Merlin Fargel spielt neben vielen Ensembleszenen den Studentenführer Enjolras, der die Studenten auf die Barrikaden führt, um dort für die Armen zu kämpfen. Beherzt und elanvoll ruft er seine Kommilitonen zum Kampf für die gute Sache auf und schwingt die Fahnen im Kampf bis zum bitteren Ende.

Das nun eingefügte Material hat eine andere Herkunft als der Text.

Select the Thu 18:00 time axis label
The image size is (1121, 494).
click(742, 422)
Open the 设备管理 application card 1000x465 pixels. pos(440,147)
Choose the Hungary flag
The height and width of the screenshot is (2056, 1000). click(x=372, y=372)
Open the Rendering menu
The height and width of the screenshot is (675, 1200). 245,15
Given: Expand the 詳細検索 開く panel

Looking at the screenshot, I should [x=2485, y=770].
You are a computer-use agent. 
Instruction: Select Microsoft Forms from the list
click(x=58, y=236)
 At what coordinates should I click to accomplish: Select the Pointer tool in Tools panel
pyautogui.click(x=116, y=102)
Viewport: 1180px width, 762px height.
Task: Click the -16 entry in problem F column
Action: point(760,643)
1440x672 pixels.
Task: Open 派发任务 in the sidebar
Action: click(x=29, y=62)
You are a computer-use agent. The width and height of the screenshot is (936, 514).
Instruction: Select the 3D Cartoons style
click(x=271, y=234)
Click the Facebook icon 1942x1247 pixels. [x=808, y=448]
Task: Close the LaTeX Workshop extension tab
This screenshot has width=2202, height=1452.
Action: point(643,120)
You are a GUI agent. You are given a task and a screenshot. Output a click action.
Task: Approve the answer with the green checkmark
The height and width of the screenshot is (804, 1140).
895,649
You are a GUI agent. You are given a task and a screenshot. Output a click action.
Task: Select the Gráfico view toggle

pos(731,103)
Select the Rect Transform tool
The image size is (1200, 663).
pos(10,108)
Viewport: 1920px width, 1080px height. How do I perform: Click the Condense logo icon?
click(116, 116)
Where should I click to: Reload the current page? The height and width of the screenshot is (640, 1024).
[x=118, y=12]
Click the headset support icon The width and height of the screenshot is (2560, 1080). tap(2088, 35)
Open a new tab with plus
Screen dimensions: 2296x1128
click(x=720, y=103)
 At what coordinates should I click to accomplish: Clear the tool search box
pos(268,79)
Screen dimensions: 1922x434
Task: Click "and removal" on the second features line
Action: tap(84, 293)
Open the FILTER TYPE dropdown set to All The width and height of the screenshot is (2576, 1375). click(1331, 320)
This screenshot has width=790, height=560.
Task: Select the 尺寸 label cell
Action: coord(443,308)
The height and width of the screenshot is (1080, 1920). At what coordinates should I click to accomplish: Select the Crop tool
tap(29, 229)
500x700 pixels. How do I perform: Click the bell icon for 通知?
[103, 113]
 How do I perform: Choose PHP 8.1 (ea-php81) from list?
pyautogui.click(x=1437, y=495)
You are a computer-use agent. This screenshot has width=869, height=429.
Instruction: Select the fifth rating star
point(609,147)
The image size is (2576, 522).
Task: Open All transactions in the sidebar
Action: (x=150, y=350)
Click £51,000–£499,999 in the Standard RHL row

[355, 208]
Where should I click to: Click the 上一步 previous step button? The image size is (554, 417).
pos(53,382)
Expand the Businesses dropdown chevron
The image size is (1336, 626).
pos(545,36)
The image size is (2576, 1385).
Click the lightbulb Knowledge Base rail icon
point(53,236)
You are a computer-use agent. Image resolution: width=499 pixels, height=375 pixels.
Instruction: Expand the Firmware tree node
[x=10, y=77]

In allen Szenen liefert er eine tolle schauspielerische Leistung und weiß auch stimmlich zu überzeugen. 

 

Auch die Kinderdarsteller bieten eine fantastische Leistung auf der Bühne. Philipp Hopf als Gavroche, der Sohn der Thénardiers, tritt keck und mit viel Witz und Charme auf und bekommt verdient Szenenapplaus. Ilayda Yücel als kleine Cosette spielt überzeugend das arme Pflegekind, das von den Thénardiers ausgenutzt und schikaniert wird. Ihre helle klare Stimme ist sehr schön anzuhören. Alice Motatianu steht als kleine Éponine auf der Bühne. 

 

In weiteren Rollen im großartigen Ensemble sind auf der Bühne zu sehen: Jeremy Boulton, Anna Katharina Falke, Evita Komp, Katharina Lochmann, Peter Neustifter, Leoni Kristin Oeffinger, Jacob Romero Kressin, Christian Schreiner, Florentine Schnitzel, Thijs Snook, Michael Touschek und Maren Verhaegh.

Unterstützt werden die Solisten vom Chor und Orchester des Staatstheaters am Gärtnerplatz.